A ridiculous claim. Bush said that a nuclear attack on Iran wasn’t off the table; did he or any other president say the same about say Canada? As I said in the other thread you are engaging in American exceptionalism; if some other country announced that a nuclear attack on America wasn’t off the table, we’d most certainly take it as a threat. But other countries are just supposed to take American threats of genocide in stride.

I’ve never bought that idea. Nobody with nukes gives them to loose cannons like terrorists. Nor do I think they are stupid enough to think the result would be anything but themselves getting nuked.

They don’t need to threaten the US, they just need to be able to nuke US troop concentrations, or those of any US backed proxy that is invading them.

Those reading along should realize that Der has gone on record as saying that every nation on the planet should point nuclear weapons at the US. That means that, by his own brand of logic, Der wants to threaten America with genocide.

One may, perhaps, be forgiven for not taking such rhetoric particularly seriously.

The US might not like it, but that would be an entirely rational thing to do.
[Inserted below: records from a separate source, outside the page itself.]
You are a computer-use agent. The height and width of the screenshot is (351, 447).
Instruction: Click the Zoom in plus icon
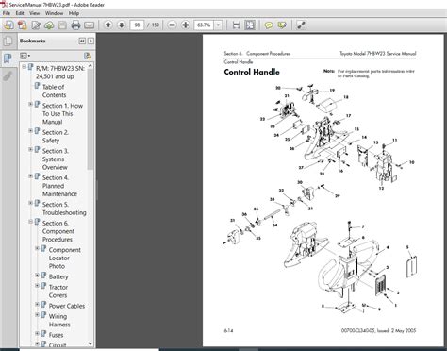point(186,25)
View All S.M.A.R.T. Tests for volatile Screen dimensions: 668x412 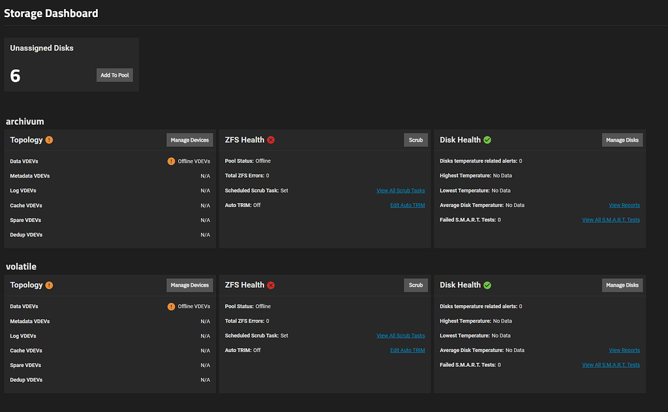611,364
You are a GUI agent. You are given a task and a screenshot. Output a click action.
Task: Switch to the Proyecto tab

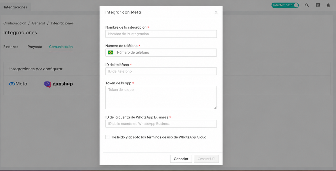35,47
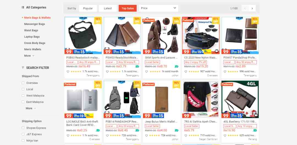
Task: Open the Waist Bags category
Action: (x=31, y=30)
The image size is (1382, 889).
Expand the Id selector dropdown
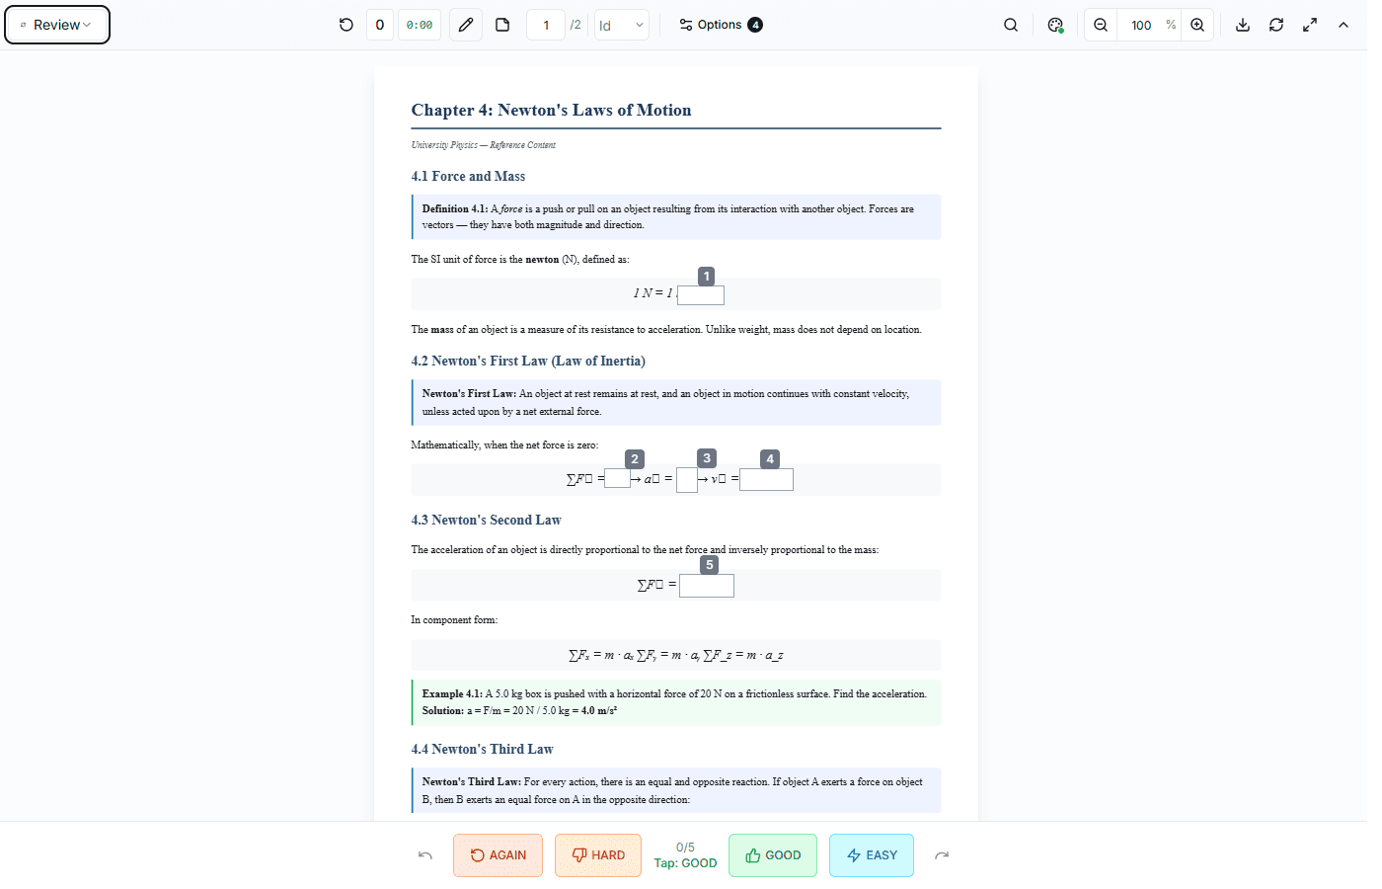coord(621,25)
Of course, that’s not to say all the threats would be oriented toward the US, but toward unfriendly neighbors as well.

Please note I’m not advocating this as the right thing to do, but it’s perfectly understandable, particularly in cases when the government has a long history of being fucked with by colonial powers. Iran is certainly such a case.

Nope.

That is not a threat.

Even the Iranians wouldn’t use nukes on their own soil.

… and how we react to it is going to be based on what we’ve said.

Against an invasion by an enemy they have no hope of defeating conventionally? Of course they would, so would we and so would anyone else. Besides; unless the troops in question magically teleport their way in, they’ll be able to nuke the troops before they cross the border.

I thought they destroyed their nuclear capability before a regime change, lest the new guys decide to use it.